WASHINGTON — One General Accounting Office probe at Bath Iron Works is entering its final stages, but disputes continue to stall a second investigation into cost overruns in the company’s Arleigh Burke AEGIS destroyer program, officials said Monday.
The stalemate between BIW and the GAO’s special investigations office hinges on a disagreement over interviewing procedures that would be used by the GAO, according to BIW spokesman Jim McGregor.
Unless the GAO agrees to withhold information from Rep. John Dingell until the probe is complete, BIW says a company auditor must be present during questioning by GAO specialists. But “they never chose to give that assurance,” McGregor said.

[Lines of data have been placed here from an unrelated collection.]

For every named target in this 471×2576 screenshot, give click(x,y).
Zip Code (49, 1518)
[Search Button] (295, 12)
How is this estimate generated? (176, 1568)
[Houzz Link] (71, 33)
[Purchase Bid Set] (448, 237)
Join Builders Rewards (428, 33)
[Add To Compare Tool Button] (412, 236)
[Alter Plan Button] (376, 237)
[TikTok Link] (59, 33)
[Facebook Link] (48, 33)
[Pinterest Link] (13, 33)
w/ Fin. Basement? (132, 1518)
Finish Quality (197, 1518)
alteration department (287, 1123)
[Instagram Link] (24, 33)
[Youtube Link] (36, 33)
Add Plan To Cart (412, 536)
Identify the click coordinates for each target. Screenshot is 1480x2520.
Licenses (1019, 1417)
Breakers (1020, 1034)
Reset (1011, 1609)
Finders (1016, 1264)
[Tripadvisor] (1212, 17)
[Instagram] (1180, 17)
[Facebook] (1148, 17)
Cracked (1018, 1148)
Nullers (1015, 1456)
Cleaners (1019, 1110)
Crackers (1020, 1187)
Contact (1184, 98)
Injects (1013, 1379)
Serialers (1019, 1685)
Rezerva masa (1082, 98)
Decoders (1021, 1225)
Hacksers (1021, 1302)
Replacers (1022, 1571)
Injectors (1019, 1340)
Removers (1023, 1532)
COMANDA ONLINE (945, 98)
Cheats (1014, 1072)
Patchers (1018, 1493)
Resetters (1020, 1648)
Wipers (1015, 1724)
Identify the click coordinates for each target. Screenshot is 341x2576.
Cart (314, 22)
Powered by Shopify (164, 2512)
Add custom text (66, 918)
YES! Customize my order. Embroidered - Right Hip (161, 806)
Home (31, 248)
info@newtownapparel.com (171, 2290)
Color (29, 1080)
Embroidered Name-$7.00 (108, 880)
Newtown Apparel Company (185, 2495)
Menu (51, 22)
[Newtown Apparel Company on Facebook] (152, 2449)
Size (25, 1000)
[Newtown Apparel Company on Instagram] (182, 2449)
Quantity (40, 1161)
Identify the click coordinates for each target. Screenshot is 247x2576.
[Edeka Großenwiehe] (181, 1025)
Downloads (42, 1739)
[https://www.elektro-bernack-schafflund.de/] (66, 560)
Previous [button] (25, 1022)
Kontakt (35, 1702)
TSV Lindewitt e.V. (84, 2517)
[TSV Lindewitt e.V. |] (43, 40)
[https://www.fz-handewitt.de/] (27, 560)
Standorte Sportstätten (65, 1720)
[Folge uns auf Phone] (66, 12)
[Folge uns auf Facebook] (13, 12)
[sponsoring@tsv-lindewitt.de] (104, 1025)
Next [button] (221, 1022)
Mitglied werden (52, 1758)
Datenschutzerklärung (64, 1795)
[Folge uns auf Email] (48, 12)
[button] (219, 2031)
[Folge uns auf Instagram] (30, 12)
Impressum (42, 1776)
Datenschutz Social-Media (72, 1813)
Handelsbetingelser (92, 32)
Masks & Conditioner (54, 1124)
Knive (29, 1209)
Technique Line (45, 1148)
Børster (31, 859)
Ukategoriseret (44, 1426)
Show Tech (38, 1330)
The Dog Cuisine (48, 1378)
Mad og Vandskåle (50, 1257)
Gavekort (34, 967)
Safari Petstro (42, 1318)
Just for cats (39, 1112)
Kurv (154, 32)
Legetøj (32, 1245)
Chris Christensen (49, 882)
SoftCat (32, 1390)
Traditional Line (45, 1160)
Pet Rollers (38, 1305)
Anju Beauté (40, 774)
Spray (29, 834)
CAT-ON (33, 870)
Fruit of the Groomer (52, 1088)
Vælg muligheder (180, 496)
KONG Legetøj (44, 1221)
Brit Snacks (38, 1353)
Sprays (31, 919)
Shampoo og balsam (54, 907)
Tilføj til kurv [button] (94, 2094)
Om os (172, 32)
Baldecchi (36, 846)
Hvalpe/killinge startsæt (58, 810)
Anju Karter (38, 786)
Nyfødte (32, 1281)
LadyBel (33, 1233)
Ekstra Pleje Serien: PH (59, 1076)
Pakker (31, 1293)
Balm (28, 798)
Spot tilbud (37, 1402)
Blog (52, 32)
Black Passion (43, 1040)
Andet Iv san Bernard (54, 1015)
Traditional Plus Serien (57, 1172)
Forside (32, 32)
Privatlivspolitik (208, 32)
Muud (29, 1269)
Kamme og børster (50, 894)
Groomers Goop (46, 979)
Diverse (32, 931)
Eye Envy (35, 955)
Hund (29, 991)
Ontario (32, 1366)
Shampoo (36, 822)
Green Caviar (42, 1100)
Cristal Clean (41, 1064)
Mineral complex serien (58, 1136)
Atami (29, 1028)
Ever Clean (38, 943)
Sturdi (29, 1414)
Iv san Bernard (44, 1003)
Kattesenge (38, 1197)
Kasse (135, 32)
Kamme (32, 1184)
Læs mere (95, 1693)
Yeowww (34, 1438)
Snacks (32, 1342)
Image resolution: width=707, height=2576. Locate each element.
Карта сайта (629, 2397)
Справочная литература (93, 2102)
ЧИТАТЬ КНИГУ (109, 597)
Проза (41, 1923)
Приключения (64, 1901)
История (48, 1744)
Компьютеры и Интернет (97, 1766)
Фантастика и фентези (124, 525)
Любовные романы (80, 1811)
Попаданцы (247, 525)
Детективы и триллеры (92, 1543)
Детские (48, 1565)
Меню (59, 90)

Dingell, as chairman of the oversight and investigations subcommittee of the House Energy and Commerce Committee, has been a harsh critic of BIW’s performance in developing the lead ship in the Navy’s Arleigh Burke AEGIS destroyer program, which has been hampered by cost overruns and delays.
McGregor said there were no obstacles preventing GAO officials from calling employees at home and interviewing them alone during their off-hours.
The special investigation is separate from a GAO audit, which stumbled over a similar GAO-BIW disagreement in the spring. At the time, BIW denied access to GAO unless it agreed not to pass the information on to Dingell. GAO audit director Martin Ferber said the GAO would subpoena the information if necessary.
Since then, “those things were resolved,” a GAO employee said. There was a compromise, he said, but the GAO did not agree to withhold information from Dingell, and it has been able to interview workers individually without another BIW employee being present.